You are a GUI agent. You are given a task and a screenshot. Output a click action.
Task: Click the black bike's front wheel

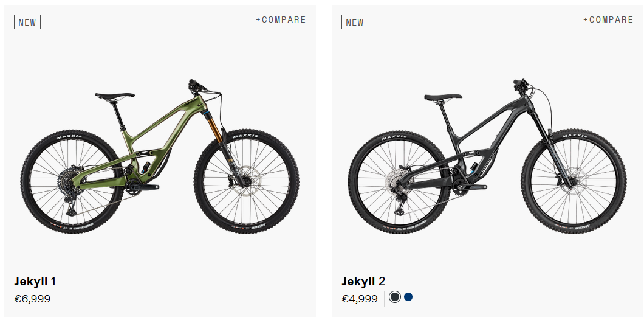(574, 181)
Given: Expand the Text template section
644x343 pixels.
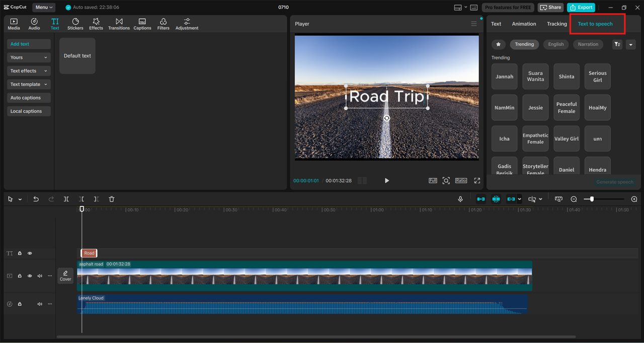Looking at the screenshot, I should (x=29, y=85).
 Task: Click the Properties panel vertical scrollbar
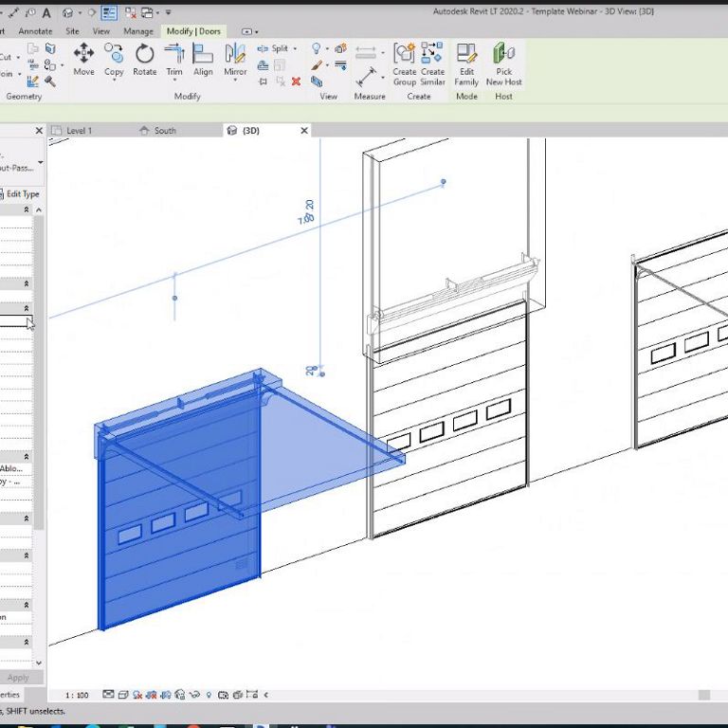[x=39, y=379]
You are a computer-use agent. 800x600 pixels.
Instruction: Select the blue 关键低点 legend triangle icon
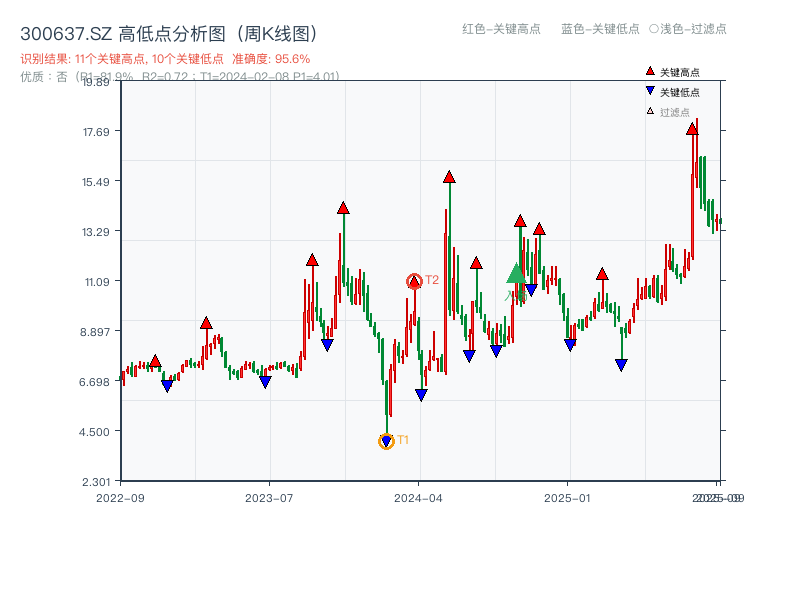tap(649, 89)
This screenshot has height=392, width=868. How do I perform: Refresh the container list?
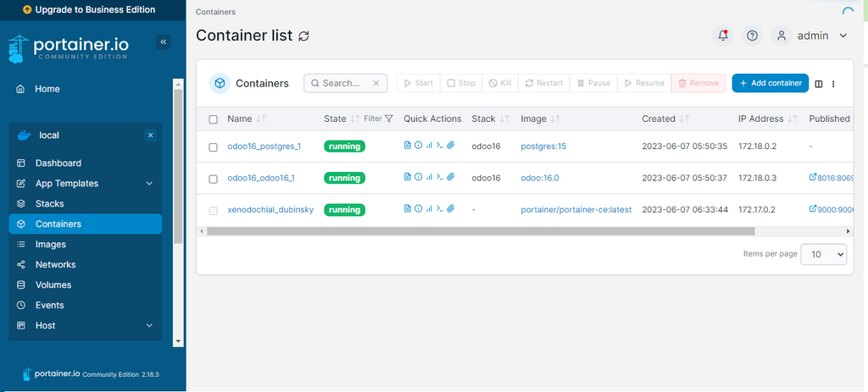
━━━━━━━━━━━━━━━━
WORK INSTRUCTIONS:
Set down the material once more, exactly, with the pictures omitted.

EXERCISE RESPONSE:
You are a GUI agent. You are given a task and a screenshot. Output a click action.
Task: Click the black bike's front wheel

(574, 181)
Given: Expand the Text template section
644x343 pixels.
Looking at the screenshot, I should (x=29, y=85).
 Task: Click the Properties panel vertical scrollbar
[x=39, y=379]
You are a computer-use agent. 800x600 pixels.
Instruction: Select the blue 关键低点 legend triangle icon
tap(649, 89)
This screenshot has height=392, width=868. How do I perform: Refresh the container list?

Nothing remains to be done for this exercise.